51Z9lApaWSL._AC_US436_QL65_“It’s strange to me how people always want me to be an “authentic Indian.” When I say I’m Haudenosaunee, they want me to look a certain way. Act a certain way. They’re disappointed when what they get is . . . just me. White-faced, red-haired. They spent hundreds of years trying to assimilate my ancestors, trying to create Indians who could blend in like me. But now they don’t want me either. I’m not Indian enough.”

“The Invisible Indians,” Shelby Lisk

The above is a quote from a new anthology titled #NotYourPrincess: Voices of Native American Women, by Charleyboy and Leatherdale, eds. I’ve only sampled sections from the book so far but it looks like a good and perhaps important read.

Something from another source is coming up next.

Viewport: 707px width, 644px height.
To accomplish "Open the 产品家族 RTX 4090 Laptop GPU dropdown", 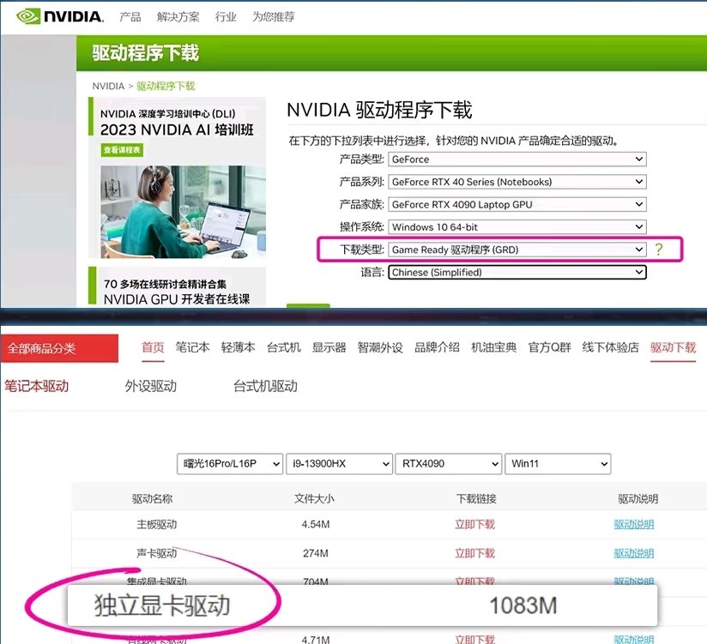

The book addresses the prejudices and expectations faced by native women, especially young women. Purposefully eclectic and sprawling, it tries to show the diversity and complexity of native female identity. It does so through form as well as content. Poetry here sits next to scholarly writing, illustrations and graphic design. The whole experience of the book seems to be perfectly in tune with digital identity. The anthology quotes from Twitter and one chapter adopts the layout of Instagram which should please a younger readership who is as much, perhaps more, at ease with social media than conventional books.

I’m definitely putting the book on my “to-read” list and you will probably see more about it here on the blog in the future.